Henry Bourne (1940-2023)
Henry Bourne, MD, a long-time researcher at UC San Francisco who chronicled its rise to prominence in the 1970s, has died at the age of 83. A member of the National Academy of Sciences, Bourne made significant contributions to understanding how cells send their signals to one another. But he is equally remembered for the curiosity and passion that he brought into the laboratory and the campus research community.
Bourne not only recruited promising students, post-docs, and faculty members to UCSF, particularly when he was department chair, but also gave his fellow scientists the encouragement they needed to persist and even thrive through the difficulties they would inevitably face. “It was impossible not to get swept up in his infectious enthusiasm,” said Orion Weiner, PhD, a professor in the UCSF Cardiovascular Research Institute who was mentored by Bourne from 1995-2001. “He helped us believe that even very ambitious projects were possible, and with his creativity and insight, they usually were.”
Bourne arrived at UCSF in 1969 armed with a medical degree, research experience at the National Institutes of Health, and several years of experience as a journalist. With a knack both for exploring the molecular communication between cells and for communicating his findings with colleagues at UCSF and beyond, he quickly earned the admiration of his peers and students. He was welcomed into the faculty of the School of Medicine in 1971.

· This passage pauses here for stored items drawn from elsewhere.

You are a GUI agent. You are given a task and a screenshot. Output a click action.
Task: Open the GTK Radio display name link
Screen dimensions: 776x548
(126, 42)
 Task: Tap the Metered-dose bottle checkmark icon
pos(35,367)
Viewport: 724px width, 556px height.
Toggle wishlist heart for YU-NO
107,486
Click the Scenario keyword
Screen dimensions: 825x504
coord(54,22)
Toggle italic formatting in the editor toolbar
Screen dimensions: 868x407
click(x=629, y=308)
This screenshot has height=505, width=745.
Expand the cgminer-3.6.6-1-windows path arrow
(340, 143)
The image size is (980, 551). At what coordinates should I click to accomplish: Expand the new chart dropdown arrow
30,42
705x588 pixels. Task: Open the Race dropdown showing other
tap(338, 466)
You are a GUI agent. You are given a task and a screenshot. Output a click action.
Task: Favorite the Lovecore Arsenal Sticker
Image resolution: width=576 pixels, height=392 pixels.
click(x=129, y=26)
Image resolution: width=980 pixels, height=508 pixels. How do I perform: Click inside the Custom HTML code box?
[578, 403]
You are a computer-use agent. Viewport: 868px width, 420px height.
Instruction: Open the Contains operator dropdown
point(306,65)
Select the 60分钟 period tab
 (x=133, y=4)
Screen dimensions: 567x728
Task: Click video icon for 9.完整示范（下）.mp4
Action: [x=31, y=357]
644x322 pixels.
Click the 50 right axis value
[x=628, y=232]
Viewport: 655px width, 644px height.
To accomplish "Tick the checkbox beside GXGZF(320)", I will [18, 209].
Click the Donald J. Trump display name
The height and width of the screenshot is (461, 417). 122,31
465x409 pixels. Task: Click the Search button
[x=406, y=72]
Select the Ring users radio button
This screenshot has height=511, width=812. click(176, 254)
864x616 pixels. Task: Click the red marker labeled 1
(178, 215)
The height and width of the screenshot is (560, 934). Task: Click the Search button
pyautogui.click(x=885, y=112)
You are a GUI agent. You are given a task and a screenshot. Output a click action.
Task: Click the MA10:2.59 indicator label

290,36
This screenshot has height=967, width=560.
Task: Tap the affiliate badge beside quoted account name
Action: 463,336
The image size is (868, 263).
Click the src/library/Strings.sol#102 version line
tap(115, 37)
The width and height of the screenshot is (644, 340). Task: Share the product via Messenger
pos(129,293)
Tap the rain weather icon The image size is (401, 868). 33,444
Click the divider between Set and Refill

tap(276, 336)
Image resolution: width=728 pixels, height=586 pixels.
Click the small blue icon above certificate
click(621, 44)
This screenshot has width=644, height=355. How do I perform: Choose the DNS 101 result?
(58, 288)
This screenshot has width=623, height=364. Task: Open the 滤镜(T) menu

“He was fascinated by the ways that the cells in our tissues talk to each other and control each other’s behavior in response to various changes in their environment,” said colleague David Morgan, PhD, vice dean for research at UCSF’s School of Medicine. “But he was bigger than his science and brought an unforgettable spirit to our campus. No matter the topic, he spoke his mind – without filters – about the issues he was passionate about, often in colorful language.”
Bourne’s research interests began with influential studies on G-protein coupled signaling and, as his career progressed, he moved into studies on cellular pathfinding in the body, or chemotaxis. Over nearly 40 years as a researcher, Bourne authored more than 150 primary journal articles and 95 book chapters, and earned 17 awards from professional organizations, including induction into the National Academy of Sciences in 1994 and the American Association for the Advancement of Science in 1996. He chaired the UCSF Department of Pharmacology from 1983-1994.
Bourne was also happy to share his non-scientific interests with his colleagues. After musing about scientists and their relationship with literature, he posted signs around several research buildings inviting people to join him in a book club. “Over 30 people showed up to read Ulysses together,” recalled Dyche Mullins, PhD, professor in the Department of Cellular and Molecular Pharmacology, who met Bourne when he was considering whether to join the University as a post-doc. “Grad students and post-docs and professors came and attended for weeks, all people who felt like they needed something outside of science to sustain them.”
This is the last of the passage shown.